John Haygarth FRS FRSE (1740 – 10 June 1827) was an 18th-century British physician who discovered new ways to prevent the spread of fever among patients and reduce the mortality rate of smallpox.[1]
Haygarth was born to William Haygarth and Magdalen Metcalfe at Garsdale, near Sedbergh, West Riding of Yorkshire,[2] in a house where his grandparents' initials can still be seen above the door. He attended Sedbergh School and was tutored by John Dawson, a fellow Sedberghian and a surgeon and mathematician. He attended St. John's College, Cambridge from 1759 to 1766. Haygarth matriculated at the University of Edinburgh Medical School in 1762 studying medicine for three years and leaving without a degree in 1765. After a studying medicine briefly at the University of Leiden and in London, he took his MB degree from the University of Cambridge in 1766 after which he was appointed physician to Chester Infirmary in 1766. A decade later he married Sarah Vere Widdons on 23 January 1776; together they had four daughters and two sons. Haygarth's descendants now reside in Perth, Australia.
Haygarth spent 30 years at Chester and became known as one of the best physicians of his time. Like William Cullen, James Currie and Thomas Percival, he was interested in a wide array of medical and social justice issues. He was particularly interested in the treatment of fever patients and the prevention of smallpox. Although he was an Anglican, Haygarth was supported by a network of Dissenting men of science and letters who helped spread his ideas. In 1774, as part of a census he administered in Chester, he asked residents about their medical history. From this information he concluded that fever patients should be separated from others and his discovery that only a tiny fraction of the population of Chester had never had smallpox led him to focus his energy on prevention. He wrote up these findings in a paper, Observations on the Population and Diseases of Chester.
In 1778 Haygarth helped found the Smallpox Society of Chester; the group advocated inoculation, an unpopular position at the time, and tried to educate the populace so as to avoid casual contraction of the disease. Only four years after this effort began, Chester's smallpox mortality rate had been reduced by almost 50%. Soon other towns, such as Leeds and Liverpool, adopted the Society's methods. They were assisted by his Inquiry how to Prevent the Small Pox (1784) which included statistical calculations supported by John Dawson. The book was translated into French and German and made Haygarth an internationally known figure. He further elaborated his ideas in Sketch of a plan to exterminate the casual small pox from Great Britain and to introduce general inoculation (1793). Unfortunately, his plan to inspect homes and provide general inoculation was resisted in the increasingly conservative 1790s. For his important work on smallpox, Haygarth was elected as a Fellow of the Royal Society in 1781.[3] Haygarth did not abandon his research into fever patients, however. He performed several experiments and determined that separating fever patients within a hospital reduced mortality rates. When his plan was put into effect in Chester in 1783, the first fever wards in Britain, all except one of the 30 fever patients recovered. The following year, his precautions helped to stop the spread of typhus in the town. He was elected a Foreign Honorary Member of the American Academy of Arts and Sciences in 1789.[4]
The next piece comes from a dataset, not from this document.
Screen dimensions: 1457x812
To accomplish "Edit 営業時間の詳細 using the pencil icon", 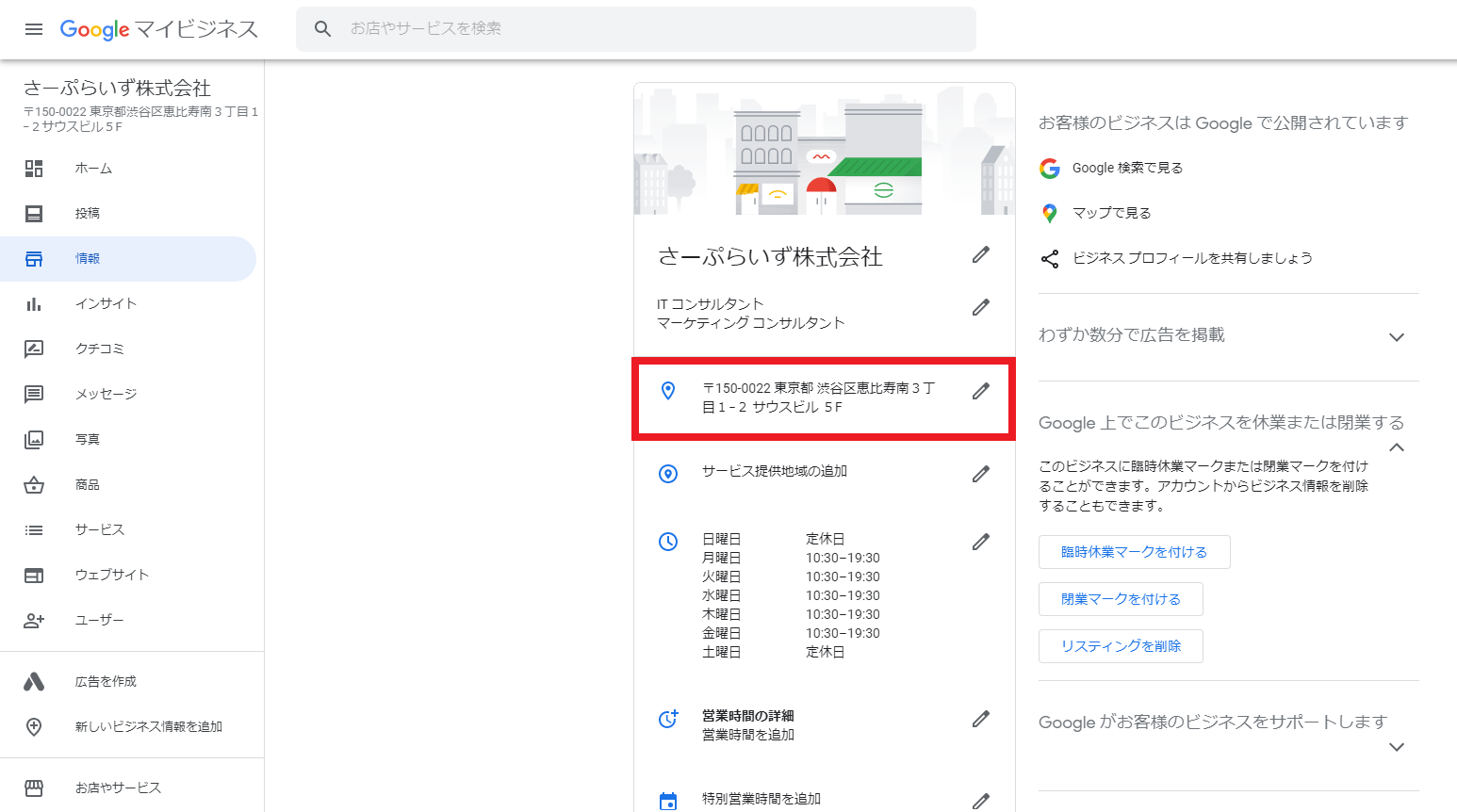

In 1798 Haygarth moved to Bath and continued his research. After analyzing his records from Chester, he published a treatise on rheumatic fever and on gout. He continued publishing medical papers in the journal of the Royal Society, Philosophical Transactions. Haygarth also promoted free, universal education, a position he supported in his Letter to Bishop Porteous (1812). He also helped found banks that would allow people to save money more efficiently and safely.
In 1799, Haygarth[5] investigated the efficacy of medical instruments called "Perkins tractors". These were metal pointers which were supposedly able to "draw out" disease. They were sold at the extremely high price of five guineas, and Haygarth set out to show that the high cost was unnecessary. He did this by comparing the results from dummy wooden tractors with a set of allegedly "active" metal tractors, and published his findings in a book On the Imagination as a Cause & as a Cure of Disorders of the Body.[6]
The wooden pointers were just as useful as the expensive metal ones, showing "to a degree which has never been suspected, what powerful influence upon diseases is produced by mere imagination".[7] While the word placebo had been used since 1772, this was the first real demonstration of the placebo effect.
Haygarth recognised this is the reason why famous doctors are often more successful than unknowns. He even went on to suggest that much medicine of the day relied on the placebo effect.
Haygarth died at Lambridge House near Bath on 10 June 1827, and was buried at Swainswick church in Somerset. A ward at the Chester Infirmary was named after him and a Haygarth medal was established for the best nurse in the hospital.[8]